=== Begin Enclosure ===

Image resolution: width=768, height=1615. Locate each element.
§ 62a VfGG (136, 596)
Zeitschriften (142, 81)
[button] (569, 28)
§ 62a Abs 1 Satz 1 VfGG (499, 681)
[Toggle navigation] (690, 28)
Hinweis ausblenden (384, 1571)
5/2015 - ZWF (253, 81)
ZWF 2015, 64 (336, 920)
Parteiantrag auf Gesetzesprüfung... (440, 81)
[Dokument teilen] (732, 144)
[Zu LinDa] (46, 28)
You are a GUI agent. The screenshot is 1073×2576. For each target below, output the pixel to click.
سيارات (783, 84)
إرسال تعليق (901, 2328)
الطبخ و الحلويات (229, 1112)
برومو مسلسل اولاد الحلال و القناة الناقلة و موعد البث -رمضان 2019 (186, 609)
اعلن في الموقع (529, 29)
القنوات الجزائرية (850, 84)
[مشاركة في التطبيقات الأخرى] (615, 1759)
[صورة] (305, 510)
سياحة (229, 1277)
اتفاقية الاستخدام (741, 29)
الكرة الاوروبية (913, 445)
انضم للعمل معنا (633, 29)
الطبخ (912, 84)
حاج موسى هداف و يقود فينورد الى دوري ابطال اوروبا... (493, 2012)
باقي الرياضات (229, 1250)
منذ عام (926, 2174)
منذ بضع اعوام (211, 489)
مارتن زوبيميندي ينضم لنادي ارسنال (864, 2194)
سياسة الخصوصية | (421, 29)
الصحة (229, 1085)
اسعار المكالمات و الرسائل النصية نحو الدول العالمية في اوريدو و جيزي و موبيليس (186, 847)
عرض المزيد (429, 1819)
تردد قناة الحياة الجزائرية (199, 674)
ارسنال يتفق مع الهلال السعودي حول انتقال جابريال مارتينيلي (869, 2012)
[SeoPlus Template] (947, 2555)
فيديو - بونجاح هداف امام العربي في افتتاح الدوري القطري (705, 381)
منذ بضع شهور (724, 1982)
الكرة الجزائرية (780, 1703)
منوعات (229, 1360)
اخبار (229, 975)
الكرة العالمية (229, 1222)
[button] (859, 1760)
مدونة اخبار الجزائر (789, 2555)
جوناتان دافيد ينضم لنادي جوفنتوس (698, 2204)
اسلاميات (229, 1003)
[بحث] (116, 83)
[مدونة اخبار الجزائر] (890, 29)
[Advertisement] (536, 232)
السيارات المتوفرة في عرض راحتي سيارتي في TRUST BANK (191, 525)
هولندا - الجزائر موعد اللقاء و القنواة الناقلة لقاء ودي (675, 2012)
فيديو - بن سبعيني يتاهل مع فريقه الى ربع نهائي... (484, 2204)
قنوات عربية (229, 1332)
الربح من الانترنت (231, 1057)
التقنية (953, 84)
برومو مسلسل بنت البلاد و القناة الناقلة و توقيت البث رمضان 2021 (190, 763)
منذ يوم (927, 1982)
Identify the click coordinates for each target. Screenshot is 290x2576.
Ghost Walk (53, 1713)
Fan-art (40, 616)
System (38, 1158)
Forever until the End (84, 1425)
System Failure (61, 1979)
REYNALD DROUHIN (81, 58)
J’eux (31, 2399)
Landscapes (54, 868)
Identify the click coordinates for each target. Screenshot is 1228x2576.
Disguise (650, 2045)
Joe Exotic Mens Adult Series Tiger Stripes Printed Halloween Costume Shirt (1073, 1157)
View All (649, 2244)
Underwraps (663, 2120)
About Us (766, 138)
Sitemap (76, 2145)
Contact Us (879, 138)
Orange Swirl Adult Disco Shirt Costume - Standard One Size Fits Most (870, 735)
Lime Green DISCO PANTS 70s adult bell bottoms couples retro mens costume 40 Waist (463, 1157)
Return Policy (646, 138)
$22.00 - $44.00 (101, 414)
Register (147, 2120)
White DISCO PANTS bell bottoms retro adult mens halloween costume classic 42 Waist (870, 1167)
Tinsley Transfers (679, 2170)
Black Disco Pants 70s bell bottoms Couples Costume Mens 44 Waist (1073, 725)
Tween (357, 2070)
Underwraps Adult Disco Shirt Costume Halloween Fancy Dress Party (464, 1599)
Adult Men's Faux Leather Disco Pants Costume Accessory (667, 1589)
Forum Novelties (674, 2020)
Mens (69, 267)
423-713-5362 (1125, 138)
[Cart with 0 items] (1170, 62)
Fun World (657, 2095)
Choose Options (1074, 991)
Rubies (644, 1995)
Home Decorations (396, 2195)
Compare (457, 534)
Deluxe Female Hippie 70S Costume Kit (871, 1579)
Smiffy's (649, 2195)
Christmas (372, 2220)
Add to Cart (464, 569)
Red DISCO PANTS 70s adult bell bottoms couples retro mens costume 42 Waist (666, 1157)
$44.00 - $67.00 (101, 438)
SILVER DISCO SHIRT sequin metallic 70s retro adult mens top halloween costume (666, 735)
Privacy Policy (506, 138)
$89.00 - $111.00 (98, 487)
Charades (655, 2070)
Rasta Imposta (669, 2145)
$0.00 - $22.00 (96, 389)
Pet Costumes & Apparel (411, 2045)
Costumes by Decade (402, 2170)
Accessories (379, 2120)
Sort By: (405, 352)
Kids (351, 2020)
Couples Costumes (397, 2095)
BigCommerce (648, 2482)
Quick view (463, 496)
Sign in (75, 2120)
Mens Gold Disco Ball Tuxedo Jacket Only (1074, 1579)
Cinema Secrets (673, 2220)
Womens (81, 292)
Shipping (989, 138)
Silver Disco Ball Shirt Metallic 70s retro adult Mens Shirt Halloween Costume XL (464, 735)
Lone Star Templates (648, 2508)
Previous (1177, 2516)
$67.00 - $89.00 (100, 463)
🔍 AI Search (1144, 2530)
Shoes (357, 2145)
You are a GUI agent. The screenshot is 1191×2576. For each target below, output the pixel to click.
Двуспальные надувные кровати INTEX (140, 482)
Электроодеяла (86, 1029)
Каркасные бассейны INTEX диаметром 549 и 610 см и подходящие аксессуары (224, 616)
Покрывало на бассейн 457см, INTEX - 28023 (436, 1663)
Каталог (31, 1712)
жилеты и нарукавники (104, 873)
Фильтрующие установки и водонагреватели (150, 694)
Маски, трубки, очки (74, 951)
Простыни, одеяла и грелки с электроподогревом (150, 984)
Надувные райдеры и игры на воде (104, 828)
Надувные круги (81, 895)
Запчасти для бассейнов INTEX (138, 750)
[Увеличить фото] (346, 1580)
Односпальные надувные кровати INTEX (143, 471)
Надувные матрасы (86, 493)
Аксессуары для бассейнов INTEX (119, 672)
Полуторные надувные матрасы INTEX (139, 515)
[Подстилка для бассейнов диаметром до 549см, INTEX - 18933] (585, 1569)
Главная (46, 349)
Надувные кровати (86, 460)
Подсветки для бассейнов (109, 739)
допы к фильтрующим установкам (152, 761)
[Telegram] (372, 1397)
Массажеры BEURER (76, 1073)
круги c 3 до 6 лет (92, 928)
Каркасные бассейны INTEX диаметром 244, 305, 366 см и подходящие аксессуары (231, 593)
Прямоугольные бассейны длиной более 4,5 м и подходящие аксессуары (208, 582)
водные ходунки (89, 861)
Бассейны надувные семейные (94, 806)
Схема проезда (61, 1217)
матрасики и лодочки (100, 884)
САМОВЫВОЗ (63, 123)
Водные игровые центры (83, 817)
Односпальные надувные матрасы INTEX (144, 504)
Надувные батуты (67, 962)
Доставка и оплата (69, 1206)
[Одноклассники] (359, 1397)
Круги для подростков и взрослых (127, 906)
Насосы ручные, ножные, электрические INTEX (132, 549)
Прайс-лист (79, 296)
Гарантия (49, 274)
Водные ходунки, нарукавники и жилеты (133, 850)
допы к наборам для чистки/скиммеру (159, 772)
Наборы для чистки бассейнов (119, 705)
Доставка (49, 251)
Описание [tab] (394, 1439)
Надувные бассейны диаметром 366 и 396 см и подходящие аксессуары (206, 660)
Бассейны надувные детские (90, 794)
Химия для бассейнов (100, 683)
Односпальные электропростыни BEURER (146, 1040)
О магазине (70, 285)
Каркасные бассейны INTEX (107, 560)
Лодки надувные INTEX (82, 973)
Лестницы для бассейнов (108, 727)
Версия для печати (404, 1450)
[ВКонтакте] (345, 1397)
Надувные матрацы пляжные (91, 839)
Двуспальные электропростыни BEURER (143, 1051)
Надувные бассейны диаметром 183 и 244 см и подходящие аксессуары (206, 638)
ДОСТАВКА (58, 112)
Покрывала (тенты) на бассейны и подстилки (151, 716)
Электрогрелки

=== End Enclosure ===

Give back exactly the lines from the beginning of the records through the line containing "الطبخ (912, 84)", and only those.

» **YOUR RESPONSE**:
Image resolution: width=768, height=1615. Locate each element.
§ 62a VfGG (136, 596)
Zeitschriften (142, 81)
[button] (569, 28)
§ 62a Abs 1 Satz 1 VfGG (499, 681)
[Toggle navigation] (690, 28)
Hinweis ausblenden (384, 1571)
5/2015 - ZWF (253, 81)
ZWF 2015, 64 (336, 920)
Parteiantrag auf Gesetzesprüfung... (440, 81)
[Dokument teilen] (732, 144)
[Zu LinDa] (46, 28)
You are a GUI agent. The screenshot is 1073×2576. For each target below, output the pixel to click.
سيارات (783, 84)
إرسال تعليق (901, 2328)
الطبخ و الحلويات (229, 1112)
برومو مسلسل اولاد الحلال و القناة الناقلة و موعد البث -رمضان 2019 (186, 609)
اعلن في الموقع (529, 29)
القنوات الجزائرية (850, 84)
[مشاركة في التطبيقات الأخرى] (615, 1759)
[صورة] (305, 510)
سياحة (229, 1277)
اتفاقية الاستخدام (741, 29)
الكرة الاوروبية (913, 445)
انضم للعمل معنا (633, 29)
الطبخ (912, 84)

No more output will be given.